Cash Coverage Ratio (9)   2.35     3.12     2.70     2.86     2.58  
 

(1) For the quarters ended December 31, 2015, September 30, 2015 and December 31, 2014, unit-based compensation expense included $0.2 million for each period of cash payments related to quarterly payments of distribution equivalent rights on outstanding phantom unit awards, respectively. For the year ended December 31, 2015 and 2014, unit-based compensation expense included $0.9 million and $0.5 million, respectively, of cash payments related to quarterly payments of distribution equivalent rights on outstanding phantom unit awards and $0.2 million and $0.3 million, respectively, related to the cash portion of any settlement of phantom unit awards upon vesting. The remainder of the unit-based compensation expense for 2015 and 2014 is related to non-cash adjustments to the unit-based compensation liability.

(2) Represents certain transaction expenses related to acquisitions, potential acquisitions and other items. The Partnership believes it is useful to investors to view its results excluding these fees.

(3) Reflects actual maintenance capital expenditures for the period presented. Maintenance capital expenditures are capital expenditures made to maintain the operating capacity of the Partnership’s assets and extend their useful lives, replace partially or fully depreciated assets or other capital expenditures that are incurred in maintaining the Partnership’s existing business and related operating income.

(4) Distributable Cash Flow for the quarters ended September 30, 2015, December 31, 2014 and for the year ended December 31, 2014 was previously presented as Adjusted Distributable Cash Flow. The definition of Distributable Cash Flow is identical to the definition of Adjusted Distributable Cash Flow previously presented. See “Non-GAAP Financial Measures” section above for the definition of Distributable Cash Flow.

(5) Represents distribution to the weighted average holders of the Partnership’s units for each period.

(6) Represents distributions to holders enrolled in the DRIP as of the record date for each period. Amounts for the three months ended December 31, 2015 and the year ended December 31, 2015 are based on an estimate as of the record date.
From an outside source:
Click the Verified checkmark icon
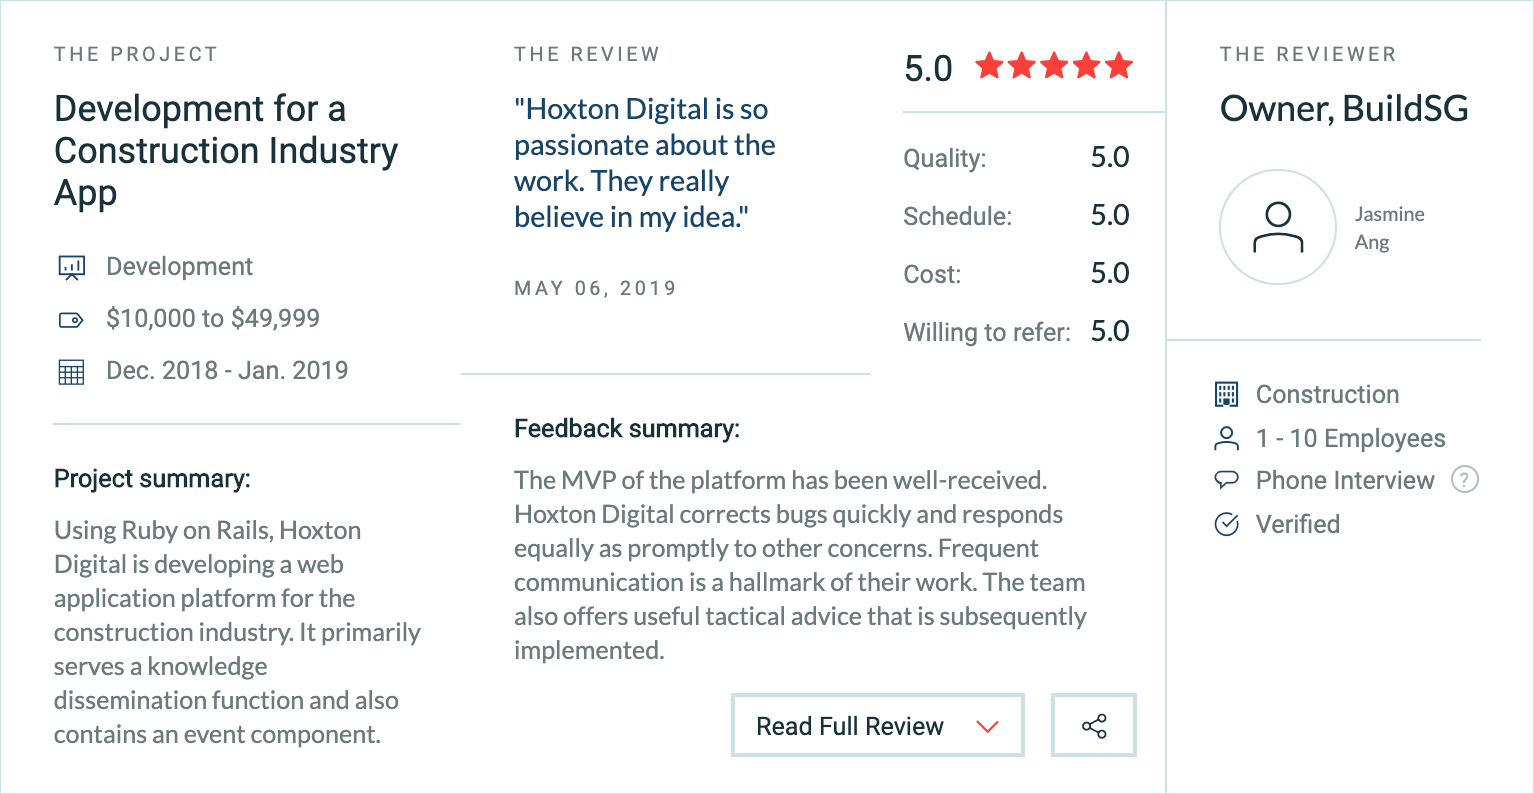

(7) Represents cash distributions declared for weighted average common units not participating in the DRIP for each period.

(8) For the three months ended September 30, 2015 the Distributable Cash Flow Coverage Ratio based on units outstanding at the record date was 1.16x. For the years ended December 31, 2015 and 2014, the Distributable Cash Flow Coverage Ratio based on units outstanding at the record date was 1.15x and 0.97x, respectively.

(9) For the three months ended September 30, 2015, the Cash Coverage Ratio based on units outstanding at the record date was 2.65x. For the years ended December 31, 2015 and 2014, the Cash Coverage Ratio based on units outstanding at the record date was 2.74x and 2.46x, respectively.

 
USA COMPRESSION PARTNERS, LP AND SUBSIDIARIES
FULL-YEAR 2016 ADJUSTED EBITDA AND DISTRIBUTABLE CASH FLOW GUIDANCE RANGE
RECONCILIATION TO NET INCOME
(Unaudited)
 
      Guidance
Net income $20.6 million to $35.6 million
Plus: Interest expense $22.4 million
Plus: Depreciation and amortization $90.2 million
Plus: Income tax expense $0.3 million
EBITDA $133.5 million to $148.5 million
Plus: Interest income on capital lease $1.4 million
Plus: Unit-based compensation expense (1) $3.1 million
Adjusted EBITDA $138.0 million to $153.0 million
Less: Cash interest expense $20.7 million
Less: Current income tax expense $0.3 million
Less: Maintenance capital expenditures $15.0 million
Distributable Cash Flow

$102.0 million to $117.0 million

 

(1) Based on the Partnership’s unit closing price as of December 31, 2015.